**DOCUMENT SECTION:**

Telemetry Types
InfraSage supports six telemetry types. Each type determines what fields are required and how the data is stored and analyzed.
Type Reference
| Type | value required | body required | trace_id supported | Typical Use |
|---|---|---|---|---|
metric | Yes | No | No | CPU %, latency, throughput, error rate |
log | No | Yes | No | Application log lines |
trace | Yes | No | Yes | Distributed tracing, span durations |
event | No | Yes | No | Kubernetes events, deployments, alerts |
profile | Yes | Yes | No | CPU/memory profiling snapshots |
slo | Yes | No | No | SLI measurements for SLO tracking |
If type is omitted, it defaults to metric.
metric
Numeric time-series data. The most common type. Used for infrastructure metrics, application KPIs, and custom business metrics.
{
"service_id": "api-gateway",
"type": "metric",
"metric_name": "request_latency_p99_ms",
"value": 342.1,
"timestamp": "2026-04-10T12:00:00Z",
"attributes": {
"region": "us-east-1",
"method": "POST",
"path": "/api/v1/checkout"
}
}
Anomaly detection is active for metric records. The Watchdog monitors each (service_id, metric_name) pair independently, maintaining a sliding window of historical values to compute Z-scores.
log
Textual log entries. Stored in body. No numeric value required.
{
"service_id": "auth-service",
"type": "log",
"body": "Login failed: invalid credentials for user u-12345",
"timestamp": "2026-04-10T12:00:00Z",
"attributes": {
"level": "warn",
"user_id": "u-12345",
"ip": "203.0.113.42"
}
}
Logs are stored in ClickHouse and can be queried via the Admin UI or directly through ClickHouse SQL. They are also correlated with metrics and traces during RCA.
trace
Distributed trace spans. Requires a trace_id to link spans across services.
{
"service_id": "checkout-service",
"type": "trace",
"metric_name": "checkout.handle_payment",
"value": 0.342,
"trace_id": "abc123def4567890",
"timestamp": "2026-04-10T12:00:00Z",
"attributes": {
"span_id": "span-001",
"parent_span_id": "span-root",
"status": "ok"
}
}
Trace data is stored in infrasage_exemplars (high-cardinality store) and linked back to metric anomalies for root cause analysis.
event
Discrete occurrences without a continuous numeric value. Used for deployments, Kubernetes events, feature flag changes.
{
"service_id": "k8s-cluster",
"type": "event",
"body": "Pod checkout-api-7f9d4b crashed with OOMKilled",
"timestamp": "2026-04-10T12:00:00Z",
"attributes": {
"kind": "Pod",
"namespace": "production",
"reason": "OOMKilled",
"count": "3"

**WHAT YOU NEED TO DO:**
- A) Decide whether each statement agrees with the page on telemetry types. For each, answer yes or no and quote the words of the page that settle it.
(i) A log record requires a numeric value.
(ii) When a record has no type, it is treated as a metric.
(iii) The Watchdog monitors all metric names of a service together.
- B) Answer these from the page on telemetry types:
(i) How many telemetry types does InfraSage support?
(ii) What does the Watchdog compute from its sliding window of historical values?
(iii) What does a trace require a trace_id for?
The material that follows this page is not needed for anything here.

**ENTRIES SUPPLIED:**
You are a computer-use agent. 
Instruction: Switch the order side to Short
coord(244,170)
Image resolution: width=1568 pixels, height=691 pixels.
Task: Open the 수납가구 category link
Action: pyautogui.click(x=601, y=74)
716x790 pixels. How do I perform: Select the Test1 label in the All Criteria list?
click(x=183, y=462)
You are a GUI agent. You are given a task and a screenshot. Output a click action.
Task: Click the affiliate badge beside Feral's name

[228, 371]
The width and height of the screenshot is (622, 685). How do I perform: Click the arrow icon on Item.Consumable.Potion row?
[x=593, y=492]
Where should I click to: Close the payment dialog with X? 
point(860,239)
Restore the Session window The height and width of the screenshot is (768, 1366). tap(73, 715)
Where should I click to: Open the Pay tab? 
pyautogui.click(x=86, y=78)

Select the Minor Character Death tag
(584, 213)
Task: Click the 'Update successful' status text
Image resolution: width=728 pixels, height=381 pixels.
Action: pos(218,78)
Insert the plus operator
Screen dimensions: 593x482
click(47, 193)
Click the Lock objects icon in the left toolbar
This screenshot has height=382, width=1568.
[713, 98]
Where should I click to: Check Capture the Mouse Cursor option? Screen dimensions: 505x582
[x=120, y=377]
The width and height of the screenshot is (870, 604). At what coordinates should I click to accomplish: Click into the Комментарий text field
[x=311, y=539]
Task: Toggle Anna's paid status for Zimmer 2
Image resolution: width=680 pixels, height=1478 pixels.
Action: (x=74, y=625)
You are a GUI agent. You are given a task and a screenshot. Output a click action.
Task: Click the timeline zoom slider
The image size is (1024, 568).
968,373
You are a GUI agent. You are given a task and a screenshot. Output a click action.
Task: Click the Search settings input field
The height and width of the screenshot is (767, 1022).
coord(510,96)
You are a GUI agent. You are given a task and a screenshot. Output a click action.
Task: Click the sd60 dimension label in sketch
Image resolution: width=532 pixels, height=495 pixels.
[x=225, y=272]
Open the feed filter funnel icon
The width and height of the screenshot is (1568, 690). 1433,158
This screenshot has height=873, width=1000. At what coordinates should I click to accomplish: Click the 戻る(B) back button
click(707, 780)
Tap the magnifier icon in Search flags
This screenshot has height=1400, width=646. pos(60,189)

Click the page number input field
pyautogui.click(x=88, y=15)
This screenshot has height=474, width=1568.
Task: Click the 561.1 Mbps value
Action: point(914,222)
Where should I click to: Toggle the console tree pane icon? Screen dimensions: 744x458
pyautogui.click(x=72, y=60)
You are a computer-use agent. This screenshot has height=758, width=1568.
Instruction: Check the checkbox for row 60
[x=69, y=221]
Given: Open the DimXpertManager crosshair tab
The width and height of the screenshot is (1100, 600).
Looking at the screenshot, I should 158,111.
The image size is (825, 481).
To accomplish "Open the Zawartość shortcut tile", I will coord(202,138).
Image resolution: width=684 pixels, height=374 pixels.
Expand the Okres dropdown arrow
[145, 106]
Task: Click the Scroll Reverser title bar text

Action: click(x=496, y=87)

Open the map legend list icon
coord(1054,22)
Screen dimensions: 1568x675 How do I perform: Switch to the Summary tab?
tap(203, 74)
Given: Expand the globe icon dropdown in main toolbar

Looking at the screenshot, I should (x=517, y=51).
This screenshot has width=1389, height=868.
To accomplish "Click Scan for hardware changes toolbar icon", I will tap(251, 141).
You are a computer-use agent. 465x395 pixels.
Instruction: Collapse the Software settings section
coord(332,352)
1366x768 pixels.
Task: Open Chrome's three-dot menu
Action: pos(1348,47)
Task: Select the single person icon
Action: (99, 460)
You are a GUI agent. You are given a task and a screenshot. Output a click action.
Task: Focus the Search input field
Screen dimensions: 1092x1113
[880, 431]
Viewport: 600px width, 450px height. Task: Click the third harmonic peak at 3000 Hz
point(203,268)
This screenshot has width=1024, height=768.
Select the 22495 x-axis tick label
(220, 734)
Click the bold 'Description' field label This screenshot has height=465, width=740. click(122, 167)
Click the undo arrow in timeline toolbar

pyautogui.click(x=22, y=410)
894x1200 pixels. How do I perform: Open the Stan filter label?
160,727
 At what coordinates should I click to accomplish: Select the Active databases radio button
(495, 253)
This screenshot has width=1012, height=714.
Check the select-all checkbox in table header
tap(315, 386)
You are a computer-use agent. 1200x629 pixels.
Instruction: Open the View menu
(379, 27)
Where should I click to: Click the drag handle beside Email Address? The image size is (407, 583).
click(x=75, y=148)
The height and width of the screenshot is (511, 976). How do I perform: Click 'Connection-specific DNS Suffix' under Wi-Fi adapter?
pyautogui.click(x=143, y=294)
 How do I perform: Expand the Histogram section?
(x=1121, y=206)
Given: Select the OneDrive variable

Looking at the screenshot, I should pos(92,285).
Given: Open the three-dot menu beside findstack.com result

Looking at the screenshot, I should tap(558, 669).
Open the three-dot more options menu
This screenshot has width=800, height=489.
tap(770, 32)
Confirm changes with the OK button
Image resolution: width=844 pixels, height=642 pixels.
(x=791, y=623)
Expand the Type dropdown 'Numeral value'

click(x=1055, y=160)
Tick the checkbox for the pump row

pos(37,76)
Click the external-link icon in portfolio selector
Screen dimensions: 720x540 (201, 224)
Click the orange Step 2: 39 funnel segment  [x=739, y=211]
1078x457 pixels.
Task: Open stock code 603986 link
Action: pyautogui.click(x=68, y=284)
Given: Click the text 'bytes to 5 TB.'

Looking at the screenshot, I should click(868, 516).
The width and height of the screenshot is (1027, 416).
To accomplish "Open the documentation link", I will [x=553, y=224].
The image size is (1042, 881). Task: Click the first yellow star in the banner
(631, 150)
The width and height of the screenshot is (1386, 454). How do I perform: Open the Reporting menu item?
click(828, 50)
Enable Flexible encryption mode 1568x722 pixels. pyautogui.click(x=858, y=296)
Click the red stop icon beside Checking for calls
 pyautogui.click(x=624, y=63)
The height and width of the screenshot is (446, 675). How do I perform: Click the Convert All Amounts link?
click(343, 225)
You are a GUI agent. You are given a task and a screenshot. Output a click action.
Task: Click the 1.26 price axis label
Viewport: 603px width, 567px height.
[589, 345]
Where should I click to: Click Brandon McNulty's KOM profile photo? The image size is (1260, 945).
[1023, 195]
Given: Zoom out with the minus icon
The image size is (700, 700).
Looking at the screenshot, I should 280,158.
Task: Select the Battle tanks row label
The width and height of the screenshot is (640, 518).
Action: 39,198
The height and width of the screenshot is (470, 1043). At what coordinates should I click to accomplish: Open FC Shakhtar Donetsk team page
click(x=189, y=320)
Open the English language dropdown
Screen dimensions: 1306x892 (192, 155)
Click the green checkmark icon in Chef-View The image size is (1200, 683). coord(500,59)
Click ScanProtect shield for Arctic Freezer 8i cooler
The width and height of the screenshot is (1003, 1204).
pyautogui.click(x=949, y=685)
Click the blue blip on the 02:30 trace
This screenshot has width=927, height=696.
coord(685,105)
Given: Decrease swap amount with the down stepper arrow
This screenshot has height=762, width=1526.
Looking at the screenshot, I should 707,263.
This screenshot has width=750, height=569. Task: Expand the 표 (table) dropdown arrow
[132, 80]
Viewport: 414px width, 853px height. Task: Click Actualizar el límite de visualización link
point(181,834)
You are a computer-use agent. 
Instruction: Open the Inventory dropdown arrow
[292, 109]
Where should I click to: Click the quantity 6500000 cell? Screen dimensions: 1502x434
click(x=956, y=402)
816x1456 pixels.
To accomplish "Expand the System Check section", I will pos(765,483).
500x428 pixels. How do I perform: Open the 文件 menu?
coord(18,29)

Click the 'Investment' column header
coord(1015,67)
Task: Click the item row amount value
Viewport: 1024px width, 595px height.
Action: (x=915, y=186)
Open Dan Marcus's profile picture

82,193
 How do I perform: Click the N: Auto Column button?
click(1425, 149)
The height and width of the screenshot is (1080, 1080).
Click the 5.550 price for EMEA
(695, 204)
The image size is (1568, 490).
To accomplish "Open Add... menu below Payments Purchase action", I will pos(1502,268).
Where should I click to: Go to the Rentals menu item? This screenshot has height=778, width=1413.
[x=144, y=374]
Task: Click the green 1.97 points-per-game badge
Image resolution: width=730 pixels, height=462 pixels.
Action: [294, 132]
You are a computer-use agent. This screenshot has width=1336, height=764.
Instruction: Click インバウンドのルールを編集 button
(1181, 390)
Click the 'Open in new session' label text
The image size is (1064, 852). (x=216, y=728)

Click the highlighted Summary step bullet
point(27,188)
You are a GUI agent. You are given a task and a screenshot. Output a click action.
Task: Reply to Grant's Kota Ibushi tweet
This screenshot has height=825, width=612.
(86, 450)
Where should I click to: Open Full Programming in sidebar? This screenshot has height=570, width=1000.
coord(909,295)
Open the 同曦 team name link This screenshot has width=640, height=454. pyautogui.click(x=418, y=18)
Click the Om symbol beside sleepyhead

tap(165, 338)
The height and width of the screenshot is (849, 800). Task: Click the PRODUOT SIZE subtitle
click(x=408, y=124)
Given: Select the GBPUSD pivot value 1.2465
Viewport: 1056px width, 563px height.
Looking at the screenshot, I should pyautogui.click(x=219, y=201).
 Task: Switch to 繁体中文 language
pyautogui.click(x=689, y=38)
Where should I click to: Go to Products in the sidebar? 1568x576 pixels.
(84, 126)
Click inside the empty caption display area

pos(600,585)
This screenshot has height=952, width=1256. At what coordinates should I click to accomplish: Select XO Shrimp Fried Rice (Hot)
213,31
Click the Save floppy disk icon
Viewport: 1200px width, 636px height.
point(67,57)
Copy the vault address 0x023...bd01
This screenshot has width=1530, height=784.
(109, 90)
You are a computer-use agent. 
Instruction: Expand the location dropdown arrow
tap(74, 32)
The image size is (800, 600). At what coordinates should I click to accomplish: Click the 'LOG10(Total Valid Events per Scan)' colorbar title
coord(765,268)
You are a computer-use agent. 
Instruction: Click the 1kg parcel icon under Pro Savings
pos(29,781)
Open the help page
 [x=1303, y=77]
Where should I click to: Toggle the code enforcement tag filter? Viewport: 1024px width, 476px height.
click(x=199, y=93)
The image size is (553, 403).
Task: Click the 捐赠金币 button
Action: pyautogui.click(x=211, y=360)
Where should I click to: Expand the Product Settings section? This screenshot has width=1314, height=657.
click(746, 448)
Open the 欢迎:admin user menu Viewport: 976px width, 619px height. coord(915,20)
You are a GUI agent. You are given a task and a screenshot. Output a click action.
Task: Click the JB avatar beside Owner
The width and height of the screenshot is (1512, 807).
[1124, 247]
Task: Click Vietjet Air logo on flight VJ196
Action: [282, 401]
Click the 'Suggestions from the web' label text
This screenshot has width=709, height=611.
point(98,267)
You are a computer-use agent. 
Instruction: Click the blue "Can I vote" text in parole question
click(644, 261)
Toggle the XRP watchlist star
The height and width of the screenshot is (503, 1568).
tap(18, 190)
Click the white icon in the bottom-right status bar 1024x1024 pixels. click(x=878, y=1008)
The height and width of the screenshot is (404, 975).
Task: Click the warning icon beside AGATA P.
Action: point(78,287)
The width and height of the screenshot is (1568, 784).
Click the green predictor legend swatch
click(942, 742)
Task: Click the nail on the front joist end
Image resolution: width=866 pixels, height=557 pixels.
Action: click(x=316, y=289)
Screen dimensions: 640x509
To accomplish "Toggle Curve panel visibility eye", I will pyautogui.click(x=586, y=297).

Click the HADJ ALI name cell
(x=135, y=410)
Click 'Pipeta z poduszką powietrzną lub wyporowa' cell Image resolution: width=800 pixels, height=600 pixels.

**ANSWERS GIVEN:**
- A)
(i) No: "No numeric value required."
(ii) Yes: "If type is omitted, it defaults to metric."
(iii) No: "The Watchdog monitors each (service_id, metric_name) pair independently"

- B)
(i) Six.
(ii) Z-scores.
(iii) To link spans across services.